** begin WORKING DATA **
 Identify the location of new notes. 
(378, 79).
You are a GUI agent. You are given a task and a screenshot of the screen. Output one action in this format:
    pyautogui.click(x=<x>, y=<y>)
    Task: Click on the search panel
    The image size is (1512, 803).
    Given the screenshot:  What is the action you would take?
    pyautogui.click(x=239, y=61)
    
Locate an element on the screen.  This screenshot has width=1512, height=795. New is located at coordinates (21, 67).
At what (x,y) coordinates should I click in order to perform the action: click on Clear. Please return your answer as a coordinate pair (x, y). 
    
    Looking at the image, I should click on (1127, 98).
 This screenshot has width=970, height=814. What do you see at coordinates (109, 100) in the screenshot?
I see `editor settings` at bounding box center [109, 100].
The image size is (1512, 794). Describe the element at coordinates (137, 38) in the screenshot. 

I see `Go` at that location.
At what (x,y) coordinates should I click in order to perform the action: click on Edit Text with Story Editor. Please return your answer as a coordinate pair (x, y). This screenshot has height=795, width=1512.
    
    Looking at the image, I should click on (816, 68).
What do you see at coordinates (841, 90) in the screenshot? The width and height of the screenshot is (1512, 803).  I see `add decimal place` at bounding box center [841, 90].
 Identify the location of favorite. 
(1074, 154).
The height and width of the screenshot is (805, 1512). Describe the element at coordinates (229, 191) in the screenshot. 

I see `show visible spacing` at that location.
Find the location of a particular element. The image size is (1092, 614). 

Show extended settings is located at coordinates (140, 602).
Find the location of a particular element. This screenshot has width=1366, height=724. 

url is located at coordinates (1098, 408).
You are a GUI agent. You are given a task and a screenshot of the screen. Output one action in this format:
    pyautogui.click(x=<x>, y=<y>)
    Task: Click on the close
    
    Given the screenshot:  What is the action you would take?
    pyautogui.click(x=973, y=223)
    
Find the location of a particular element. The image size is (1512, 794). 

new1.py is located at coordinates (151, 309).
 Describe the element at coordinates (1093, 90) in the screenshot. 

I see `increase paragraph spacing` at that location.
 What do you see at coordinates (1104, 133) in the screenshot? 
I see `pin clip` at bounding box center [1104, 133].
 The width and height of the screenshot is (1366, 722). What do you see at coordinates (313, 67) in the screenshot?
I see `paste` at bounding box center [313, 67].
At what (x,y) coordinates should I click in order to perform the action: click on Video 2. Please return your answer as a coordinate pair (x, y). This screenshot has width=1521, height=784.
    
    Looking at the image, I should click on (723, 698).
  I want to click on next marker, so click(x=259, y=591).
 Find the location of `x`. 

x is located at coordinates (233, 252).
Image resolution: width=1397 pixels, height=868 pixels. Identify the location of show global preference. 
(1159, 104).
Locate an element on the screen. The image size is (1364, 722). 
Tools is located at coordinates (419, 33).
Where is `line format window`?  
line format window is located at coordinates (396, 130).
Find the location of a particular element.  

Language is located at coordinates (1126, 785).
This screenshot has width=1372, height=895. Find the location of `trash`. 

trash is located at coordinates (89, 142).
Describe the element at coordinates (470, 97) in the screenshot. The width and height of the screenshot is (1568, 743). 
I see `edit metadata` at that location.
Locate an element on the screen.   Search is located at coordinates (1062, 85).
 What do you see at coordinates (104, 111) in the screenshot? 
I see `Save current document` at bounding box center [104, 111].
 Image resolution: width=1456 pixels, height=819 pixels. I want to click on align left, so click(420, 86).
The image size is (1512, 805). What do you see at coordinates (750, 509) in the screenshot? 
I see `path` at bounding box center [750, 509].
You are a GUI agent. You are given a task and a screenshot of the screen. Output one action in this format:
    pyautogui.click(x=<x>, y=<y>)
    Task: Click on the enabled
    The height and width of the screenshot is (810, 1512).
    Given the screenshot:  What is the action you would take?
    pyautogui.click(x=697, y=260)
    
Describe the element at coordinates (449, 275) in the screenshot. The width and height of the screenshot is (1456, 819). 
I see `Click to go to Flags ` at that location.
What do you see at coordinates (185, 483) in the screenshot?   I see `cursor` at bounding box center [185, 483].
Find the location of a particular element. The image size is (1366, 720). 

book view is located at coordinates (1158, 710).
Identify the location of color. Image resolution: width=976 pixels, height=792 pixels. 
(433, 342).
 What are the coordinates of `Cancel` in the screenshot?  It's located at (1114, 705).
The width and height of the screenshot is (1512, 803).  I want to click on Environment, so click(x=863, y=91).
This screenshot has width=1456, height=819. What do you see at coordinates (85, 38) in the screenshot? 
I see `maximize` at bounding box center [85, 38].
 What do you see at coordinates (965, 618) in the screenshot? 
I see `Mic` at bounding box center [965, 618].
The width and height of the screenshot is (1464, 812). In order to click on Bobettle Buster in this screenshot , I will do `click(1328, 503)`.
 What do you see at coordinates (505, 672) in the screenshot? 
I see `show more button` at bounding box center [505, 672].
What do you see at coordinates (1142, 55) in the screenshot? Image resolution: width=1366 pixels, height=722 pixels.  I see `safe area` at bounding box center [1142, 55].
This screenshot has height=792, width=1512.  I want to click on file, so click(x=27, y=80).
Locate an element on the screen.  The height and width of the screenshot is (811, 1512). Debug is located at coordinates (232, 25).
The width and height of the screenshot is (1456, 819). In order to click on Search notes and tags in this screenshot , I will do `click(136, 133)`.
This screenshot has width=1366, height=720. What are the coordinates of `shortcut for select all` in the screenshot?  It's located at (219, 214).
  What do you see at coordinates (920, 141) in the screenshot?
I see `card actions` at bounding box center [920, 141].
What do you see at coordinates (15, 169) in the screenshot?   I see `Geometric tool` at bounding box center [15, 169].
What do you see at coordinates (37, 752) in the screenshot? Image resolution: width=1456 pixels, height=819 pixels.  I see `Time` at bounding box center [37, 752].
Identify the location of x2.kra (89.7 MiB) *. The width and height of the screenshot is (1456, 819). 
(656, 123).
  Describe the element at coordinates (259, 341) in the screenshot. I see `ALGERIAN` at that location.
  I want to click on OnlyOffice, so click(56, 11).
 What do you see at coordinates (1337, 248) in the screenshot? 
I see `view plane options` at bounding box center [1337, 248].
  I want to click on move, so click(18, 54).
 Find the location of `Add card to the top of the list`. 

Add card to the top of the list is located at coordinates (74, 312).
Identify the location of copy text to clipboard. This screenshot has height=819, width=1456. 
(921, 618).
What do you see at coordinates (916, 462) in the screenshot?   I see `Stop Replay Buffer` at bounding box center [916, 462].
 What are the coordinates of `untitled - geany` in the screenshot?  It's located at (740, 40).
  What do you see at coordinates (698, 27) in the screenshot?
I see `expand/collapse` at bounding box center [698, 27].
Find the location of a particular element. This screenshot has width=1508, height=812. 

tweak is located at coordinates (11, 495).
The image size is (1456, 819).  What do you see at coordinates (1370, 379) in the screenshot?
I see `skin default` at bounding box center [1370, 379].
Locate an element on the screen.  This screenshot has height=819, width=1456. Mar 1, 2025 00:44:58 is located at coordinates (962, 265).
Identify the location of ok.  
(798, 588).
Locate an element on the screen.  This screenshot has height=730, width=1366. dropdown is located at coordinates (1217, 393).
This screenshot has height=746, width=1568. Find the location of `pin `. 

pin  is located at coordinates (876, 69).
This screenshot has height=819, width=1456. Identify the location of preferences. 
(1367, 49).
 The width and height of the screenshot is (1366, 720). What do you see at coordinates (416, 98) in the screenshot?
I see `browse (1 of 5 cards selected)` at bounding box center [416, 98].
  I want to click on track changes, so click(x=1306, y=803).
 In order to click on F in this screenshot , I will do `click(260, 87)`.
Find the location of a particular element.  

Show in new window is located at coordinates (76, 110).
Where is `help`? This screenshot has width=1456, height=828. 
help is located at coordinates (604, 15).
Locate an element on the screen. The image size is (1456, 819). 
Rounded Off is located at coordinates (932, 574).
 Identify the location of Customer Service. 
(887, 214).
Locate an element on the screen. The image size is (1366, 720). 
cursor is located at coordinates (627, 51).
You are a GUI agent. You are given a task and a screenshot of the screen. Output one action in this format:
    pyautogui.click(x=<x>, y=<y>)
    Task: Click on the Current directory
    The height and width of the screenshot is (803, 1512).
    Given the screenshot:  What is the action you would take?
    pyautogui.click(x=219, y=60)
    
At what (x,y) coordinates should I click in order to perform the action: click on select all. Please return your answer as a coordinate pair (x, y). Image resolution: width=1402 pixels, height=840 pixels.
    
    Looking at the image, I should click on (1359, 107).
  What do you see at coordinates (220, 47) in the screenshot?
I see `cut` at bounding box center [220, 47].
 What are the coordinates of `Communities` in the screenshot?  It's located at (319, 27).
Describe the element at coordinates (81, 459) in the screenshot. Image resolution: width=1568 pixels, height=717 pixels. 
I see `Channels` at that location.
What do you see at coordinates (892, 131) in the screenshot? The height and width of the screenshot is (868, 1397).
** end WORKING DATA **
* WHAT IS NEEDED *
Rewrite the rows between the line holding "Identify the location of ok." and the line holding "center [416, 98].", inclusive, replacing "Identify the location of" with "Find the position of" and leaving everything else unchanged.

* EXERCISE RESULT *
Find the position of ok.  
(798, 588).
Locate an element on the screen.  This screenshot has height=730, width=1366. dropdown is located at coordinates (1217, 393).
This screenshot has height=746, width=1568. Find the location of `pin `. 

pin  is located at coordinates (876, 69).
This screenshot has height=819, width=1456. Find the position of preferences. 
(1367, 49).
 The width and height of the screenshot is (1366, 720). What do you see at coordinates (416, 98) in the screenshot?
I see `browse (1 of 5 cards selected)` at bounding box center [416, 98].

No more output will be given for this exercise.